Single by Kim Boyce

from the album Love Is You to Me
- Released: 1989
- Label: Myrrh 7016886387
- Composers: K. Boyce, T. Miner
- Producer: Tim Miner

= Tender Heart (Kim Boyce song) =

"Tender Heart" is a 1989 single by Christian singer Kim Boyce. It was a hit on the Contemporary Christian music chart the following year.

==Background==
"Tender Heart" was written by Kim Boyce and Tim Miner. The song is included on Boyce's 1989 Love Is You to Me album that was released on the Myrrh label.
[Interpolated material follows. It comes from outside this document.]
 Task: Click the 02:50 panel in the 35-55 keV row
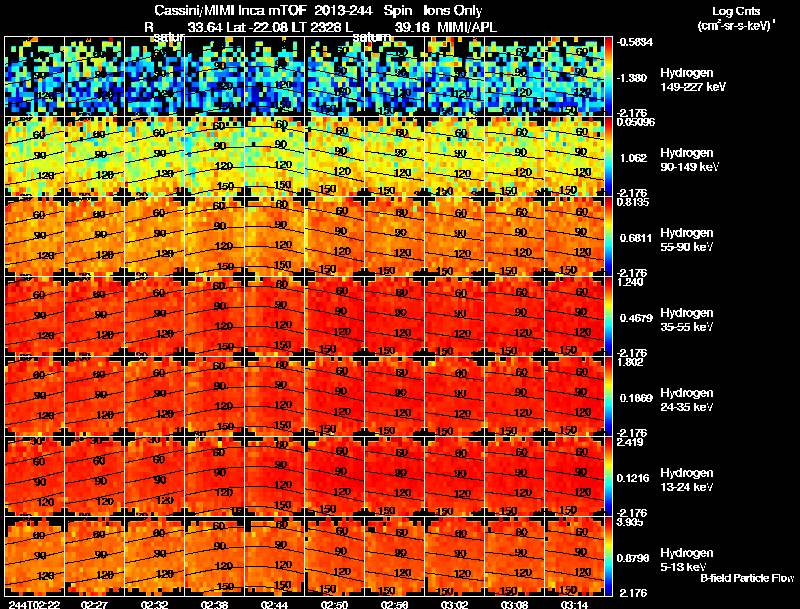[335, 317]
The album version of the song is 5:03 long.

==Reception==
In a review of Boyce's album in the 7 April 1990 issue of Cash Box, a big thumbs up was given to "Tender Heart", and "Love Is You to Me" for what was described as their commanding lyrics and striking delivery.

==Charts==
"Tender Heart" made its debut on the CCM chart for the week of 26 February 1990. It peaked at No. 6 for the week of 16 April. It spent a total of fourteen weeks on the chart.

"Tender Heart" debuted at No. 36 on the Cash Box Contemporary Christian Top 40 Singles chart for the week of 24 March 1990. At week six, the single peaked at No. 24 for the week of 28 April. The single's last chart entry was at 40 for week ten for the week of 26 May.